» **Task prompt**: Every entry must appear in the output exactly as it does here.

» **Exercise material**:
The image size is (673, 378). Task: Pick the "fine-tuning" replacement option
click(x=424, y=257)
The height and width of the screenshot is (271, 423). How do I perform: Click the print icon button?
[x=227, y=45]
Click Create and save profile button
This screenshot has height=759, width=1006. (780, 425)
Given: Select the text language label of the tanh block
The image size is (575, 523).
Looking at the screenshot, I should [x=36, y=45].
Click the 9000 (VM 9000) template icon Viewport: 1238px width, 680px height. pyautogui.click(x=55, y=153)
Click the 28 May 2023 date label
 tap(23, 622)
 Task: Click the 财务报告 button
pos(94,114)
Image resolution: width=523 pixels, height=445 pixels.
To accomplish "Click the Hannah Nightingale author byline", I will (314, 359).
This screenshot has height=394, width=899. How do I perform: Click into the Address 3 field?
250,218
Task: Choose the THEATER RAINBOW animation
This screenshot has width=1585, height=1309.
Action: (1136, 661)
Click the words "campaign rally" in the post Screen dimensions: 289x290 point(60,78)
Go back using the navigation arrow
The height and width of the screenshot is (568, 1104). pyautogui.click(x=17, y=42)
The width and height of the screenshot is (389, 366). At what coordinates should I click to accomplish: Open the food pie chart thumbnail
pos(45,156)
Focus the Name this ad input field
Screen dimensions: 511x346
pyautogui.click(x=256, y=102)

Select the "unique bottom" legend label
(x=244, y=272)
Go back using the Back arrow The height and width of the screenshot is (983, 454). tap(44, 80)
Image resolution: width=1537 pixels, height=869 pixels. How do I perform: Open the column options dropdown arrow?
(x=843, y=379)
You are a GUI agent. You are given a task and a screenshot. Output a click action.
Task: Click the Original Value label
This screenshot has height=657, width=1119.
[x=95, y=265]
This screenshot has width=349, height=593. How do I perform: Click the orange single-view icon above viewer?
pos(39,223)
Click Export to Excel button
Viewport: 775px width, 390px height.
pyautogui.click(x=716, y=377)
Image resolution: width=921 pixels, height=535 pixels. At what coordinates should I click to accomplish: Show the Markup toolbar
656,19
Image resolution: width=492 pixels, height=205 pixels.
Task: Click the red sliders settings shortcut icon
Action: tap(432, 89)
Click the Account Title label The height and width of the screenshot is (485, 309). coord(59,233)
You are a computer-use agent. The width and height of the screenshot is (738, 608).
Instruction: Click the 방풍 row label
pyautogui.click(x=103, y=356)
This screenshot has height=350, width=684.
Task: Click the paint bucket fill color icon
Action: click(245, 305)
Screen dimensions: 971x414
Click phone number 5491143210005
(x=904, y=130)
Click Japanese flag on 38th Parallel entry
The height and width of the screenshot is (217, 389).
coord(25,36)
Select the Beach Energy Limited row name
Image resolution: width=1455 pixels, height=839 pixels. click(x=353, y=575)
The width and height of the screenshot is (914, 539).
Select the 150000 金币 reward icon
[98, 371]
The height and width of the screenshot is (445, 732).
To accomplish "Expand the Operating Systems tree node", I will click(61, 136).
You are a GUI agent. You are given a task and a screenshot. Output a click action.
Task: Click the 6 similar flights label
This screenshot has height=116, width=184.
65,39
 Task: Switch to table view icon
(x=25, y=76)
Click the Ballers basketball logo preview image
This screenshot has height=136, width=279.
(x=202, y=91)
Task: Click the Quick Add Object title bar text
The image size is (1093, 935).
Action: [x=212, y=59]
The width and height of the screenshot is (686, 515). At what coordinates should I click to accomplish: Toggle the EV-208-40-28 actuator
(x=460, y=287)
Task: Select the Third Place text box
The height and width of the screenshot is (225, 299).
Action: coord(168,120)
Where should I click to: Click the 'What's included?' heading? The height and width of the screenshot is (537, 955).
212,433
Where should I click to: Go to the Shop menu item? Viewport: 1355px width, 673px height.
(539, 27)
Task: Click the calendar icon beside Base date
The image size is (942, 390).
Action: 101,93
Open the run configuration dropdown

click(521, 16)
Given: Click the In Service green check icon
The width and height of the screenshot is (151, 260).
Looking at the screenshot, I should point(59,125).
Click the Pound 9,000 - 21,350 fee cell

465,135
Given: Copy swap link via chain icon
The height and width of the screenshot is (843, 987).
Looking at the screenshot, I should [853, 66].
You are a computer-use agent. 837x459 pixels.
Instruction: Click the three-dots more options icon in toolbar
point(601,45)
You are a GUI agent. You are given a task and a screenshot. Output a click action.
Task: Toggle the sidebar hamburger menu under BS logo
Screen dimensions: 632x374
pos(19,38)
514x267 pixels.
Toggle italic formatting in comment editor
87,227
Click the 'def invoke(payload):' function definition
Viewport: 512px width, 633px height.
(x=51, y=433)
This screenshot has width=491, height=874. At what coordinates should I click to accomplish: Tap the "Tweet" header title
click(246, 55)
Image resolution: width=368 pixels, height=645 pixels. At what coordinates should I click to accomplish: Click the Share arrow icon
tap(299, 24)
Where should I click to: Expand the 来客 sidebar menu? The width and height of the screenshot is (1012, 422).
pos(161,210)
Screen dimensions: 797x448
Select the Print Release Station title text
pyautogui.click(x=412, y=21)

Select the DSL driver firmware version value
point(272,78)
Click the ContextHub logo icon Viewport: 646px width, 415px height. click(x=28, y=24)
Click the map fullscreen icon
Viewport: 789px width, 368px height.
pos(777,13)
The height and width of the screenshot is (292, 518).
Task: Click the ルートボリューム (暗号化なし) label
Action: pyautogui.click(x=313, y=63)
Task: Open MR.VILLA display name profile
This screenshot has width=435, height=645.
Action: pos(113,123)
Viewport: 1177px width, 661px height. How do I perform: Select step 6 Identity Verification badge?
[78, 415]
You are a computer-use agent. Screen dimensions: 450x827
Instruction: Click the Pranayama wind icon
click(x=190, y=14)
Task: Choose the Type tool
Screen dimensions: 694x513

» **Answer**:
The image size is (673, 378). Task: Pick the "fine-tuning" replacement option
click(x=424, y=257)
The height and width of the screenshot is (271, 423). How do I perform: Click the print icon button?
[x=227, y=45]
Click Create and save profile button
This screenshot has height=759, width=1006. (780, 425)
Given: Select the text language label of the tanh block
The image size is (575, 523).
Looking at the screenshot, I should [x=36, y=45].
Click the 9000 (VM 9000) template icon Viewport: 1238px width, 680px height. pyautogui.click(x=55, y=153)
Click the 28 May 2023 date label
 tap(23, 622)
 Task: Click the 财务报告 button
pos(94,114)
Image resolution: width=523 pixels, height=445 pixels.
To accomplish "Click the Hannah Nightingale author byline", I will (314, 359).
This screenshot has height=394, width=899. How do I perform: Click into the Address 3 field?
250,218
Task: Choose the THEATER RAINBOW animation
This screenshot has width=1585, height=1309.
Action: (1136, 661)
Click the words "campaign rally" in the post Screen dimensions: 289x290 point(60,78)
Go back using the navigation arrow
The height and width of the screenshot is (568, 1104). pyautogui.click(x=17, y=42)
The width and height of the screenshot is (389, 366). At what coordinates should I click to accomplish: Open the food pie chart thumbnail
pos(45,156)
Focus the Name this ad input field
Screen dimensions: 511x346
pyautogui.click(x=256, y=102)

Select the "unique bottom" legend label
(x=244, y=272)
Go back using the Back arrow The height and width of the screenshot is (983, 454). tap(44, 80)
Image resolution: width=1537 pixels, height=869 pixels. How do I perform: Open the column options dropdown arrow?
(x=843, y=379)
You are a GUI agent. You are given a task and a screenshot. Output a click action.
Task: Click the Original Value label
This screenshot has height=657, width=1119.
[x=95, y=265]
This screenshot has width=349, height=593. How do I perform: Click the orange single-view icon above viewer?
pos(39,223)
Click Export to Excel button
Viewport: 775px width, 390px height.
pyautogui.click(x=716, y=377)
Image resolution: width=921 pixels, height=535 pixels. At what coordinates should I click to accomplish: Show the Markup toolbar
656,19
Image resolution: width=492 pixels, height=205 pixels.
Task: Click the red sliders settings shortcut icon
Action: tap(432, 89)
Click the Account Title label The height and width of the screenshot is (485, 309). coord(59,233)
You are a computer-use agent. The width and height of the screenshot is (738, 608).
Instruction: Click the 방풍 row label
pyautogui.click(x=103, y=356)
This screenshot has height=350, width=684.
Task: Click the paint bucket fill color icon
Action: click(245, 305)
Screen dimensions: 971x414
Click phone number 5491143210005
(x=904, y=130)
Click Japanese flag on 38th Parallel entry
The height and width of the screenshot is (217, 389).
coord(25,36)
Select the Beach Energy Limited row name
Image resolution: width=1455 pixels, height=839 pixels. click(x=353, y=575)
The width and height of the screenshot is (914, 539).
Select the 150000 金币 reward icon
[98, 371]
The height and width of the screenshot is (445, 732).
To accomplish "Expand the Operating Systems tree node", I will click(61, 136).
You are a GUI agent. You are given a task and a screenshot. Output a click action.
Task: Click the 6 similar flights label
This screenshot has height=116, width=184.
65,39
 Task: Switch to table view icon
(x=25, y=76)
Click the Ballers basketball logo preview image
This screenshot has height=136, width=279.
(x=202, y=91)
Task: Click the Quick Add Object title bar text
The image size is (1093, 935).
Action: [x=212, y=59]
The width and height of the screenshot is (686, 515). At what coordinates should I click to accomplish: Toggle the EV-208-40-28 actuator
(x=460, y=287)
Task: Select the Third Place text box
The height and width of the screenshot is (225, 299).
Action: coord(168,120)
Where should I click to: Click the 'What's included?' heading? The height and width of the screenshot is (537, 955).
212,433
Where should I click to: Go to the Shop menu item? Viewport: 1355px width, 673px height.
(539, 27)
Task: Click the calendar icon beside Base date
The image size is (942, 390).
Action: 101,93
Open the run configuration dropdown

click(521, 16)
Given: Click the In Service green check icon
The width and height of the screenshot is (151, 260).
Looking at the screenshot, I should point(59,125).
Click the Pound 9,000 - 21,350 fee cell

465,135
Given: Copy swap link via chain icon
The height and width of the screenshot is (843, 987).
Looking at the screenshot, I should [853, 66].
You are a computer-use agent. 837x459 pixels.
Instruction: Click the three-dots more options icon in toolbar
point(601,45)
You are a GUI agent. You are given a task and a screenshot. Output a click action.
Task: Toggle the sidebar hamburger menu under BS logo
Screen dimensions: 632x374
pos(19,38)
514x267 pixels.
Toggle italic formatting in comment editor
87,227
Click the 'def invoke(payload):' function definition
Viewport: 512px width, 633px height.
(x=51, y=433)
This screenshot has width=491, height=874. At what coordinates should I click to accomplish: Tap the "Tweet" header title
click(246, 55)
Image resolution: width=368 pixels, height=645 pixels. At what coordinates should I click to accomplish: Click the Share arrow icon
tap(299, 24)
Where should I click to: Expand the 来客 sidebar menu? The width and height of the screenshot is (1012, 422).
pos(161,210)
Screen dimensions: 797x448
Select the Print Release Station title text
pyautogui.click(x=412, y=21)

Select the DSL driver firmware version value
point(272,78)
Click the ContextHub logo icon Viewport: 646px width, 415px height. click(x=28, y=24)
Click the map fullscreen icon
Viewport: 789px width, 368px height.
pos(777,13)
The height and width of the screenshot is (292, 518).
Task: Click the ルートボリューム (暗号化なし) label
Action: pyautogui.click(x=313, y=63)
Task: Open MR.VILLA display name profile
This screenshot has width=435, height=645.
Action: pos(113,123)
Viewport: 1177px width, 661px height. How do I perform: Select step 6 Identity Verification badge?
[78, 415]
You are a computer-use agent. Screen dimensions: 450x827
Instruction: Click the Pranayama wind icon
click(x=190, y=14)
Task: Choose the Type tool
Screen dimensions: 694x513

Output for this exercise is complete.